▶ [Supplied material]

--- START ---

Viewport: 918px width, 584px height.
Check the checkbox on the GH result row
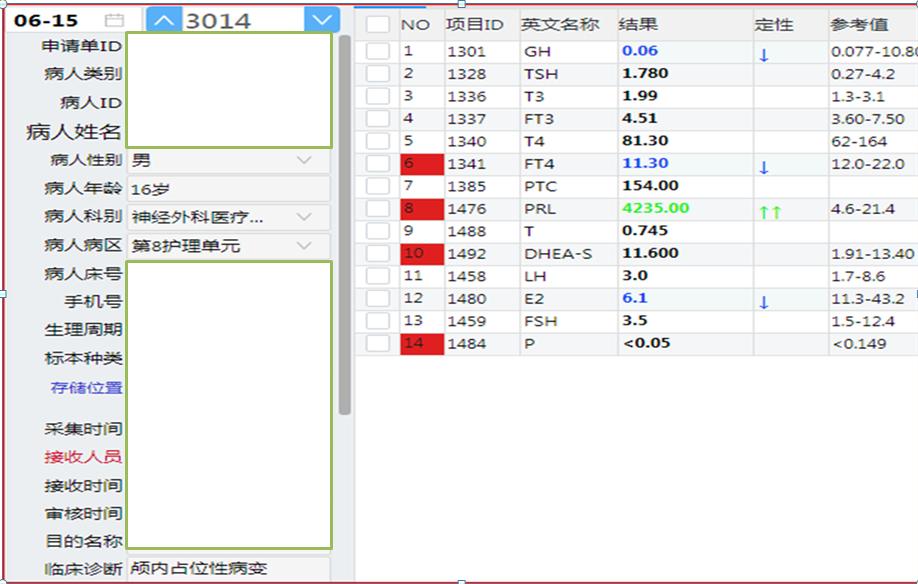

--- END ---
--- START ---

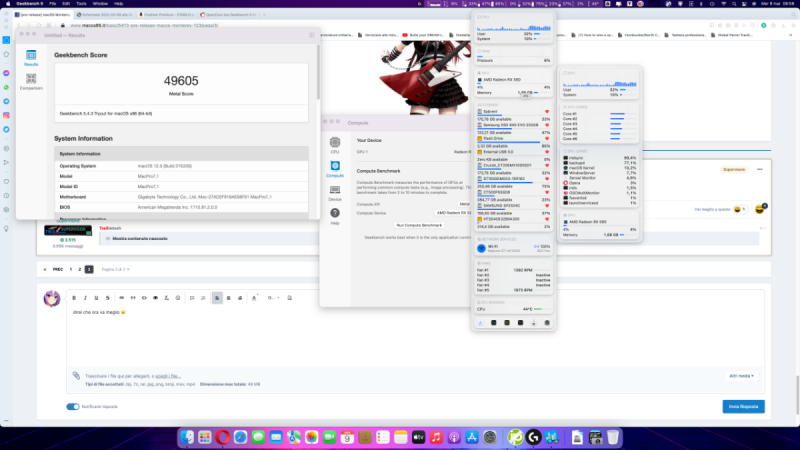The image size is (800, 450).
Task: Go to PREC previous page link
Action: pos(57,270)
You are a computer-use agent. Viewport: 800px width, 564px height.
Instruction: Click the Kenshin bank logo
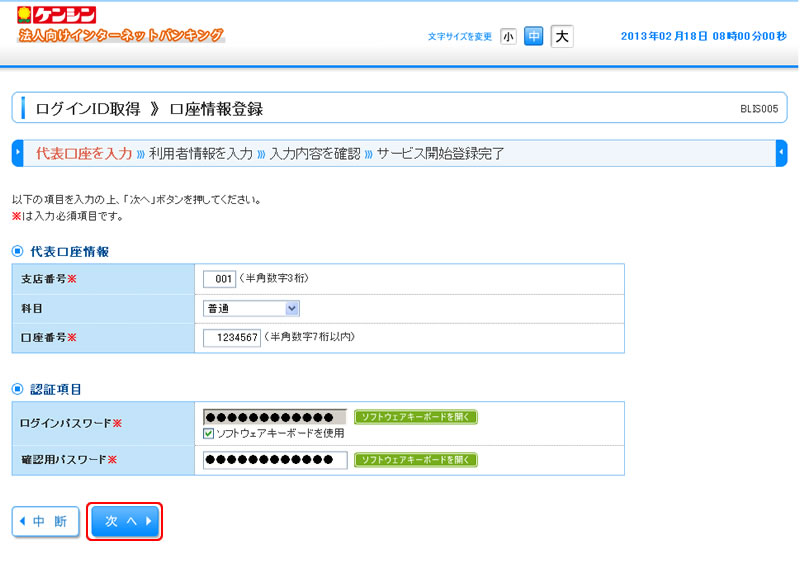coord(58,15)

--- END ---
--- START ---

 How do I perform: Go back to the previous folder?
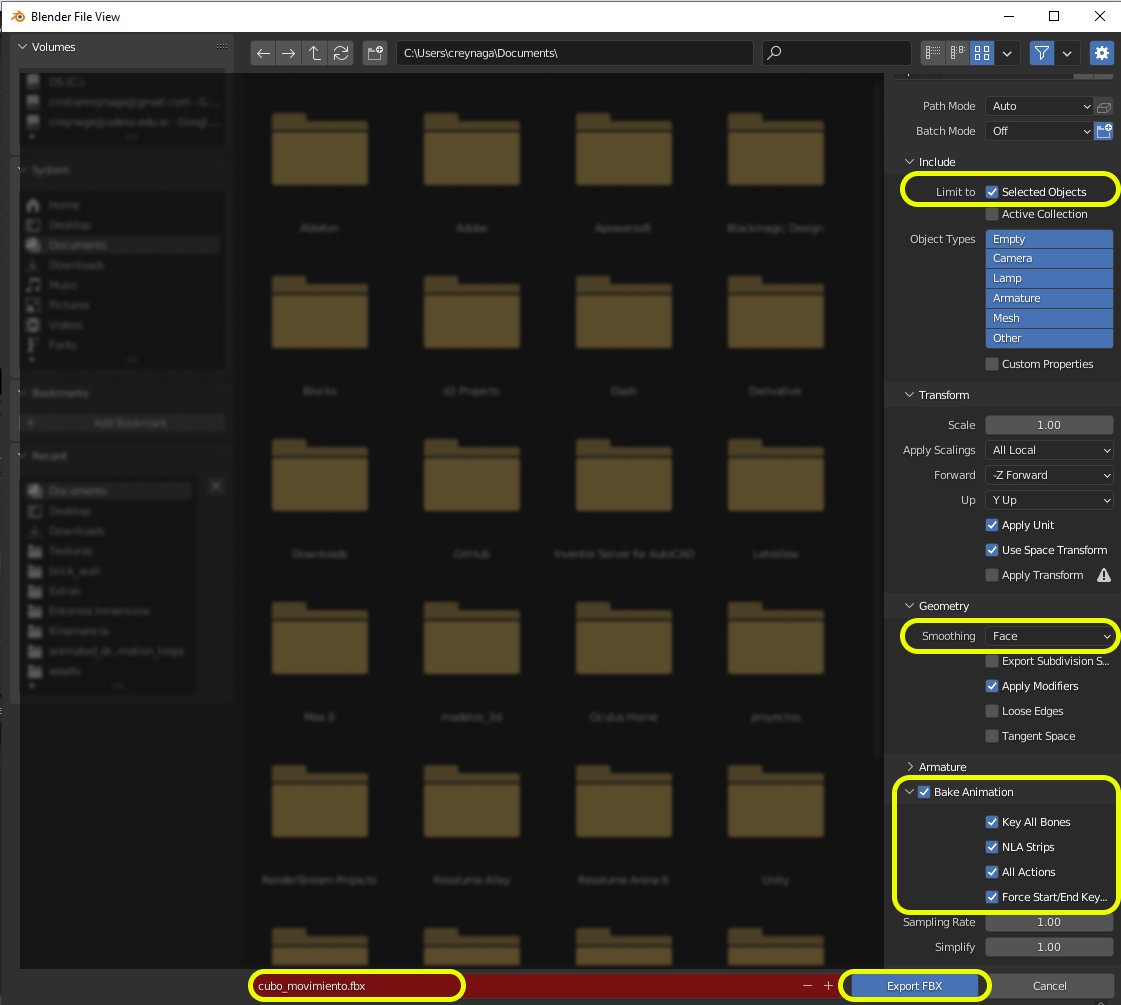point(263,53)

--- END ---

▶ [Task to carry out] A copy of each line above that holds the word "height" is the expected answer.

▶ [Result of this exercise]
Viewport: 918px width, 584px height.
You are a computer-use agent. Viewport: 800px width, 564px height.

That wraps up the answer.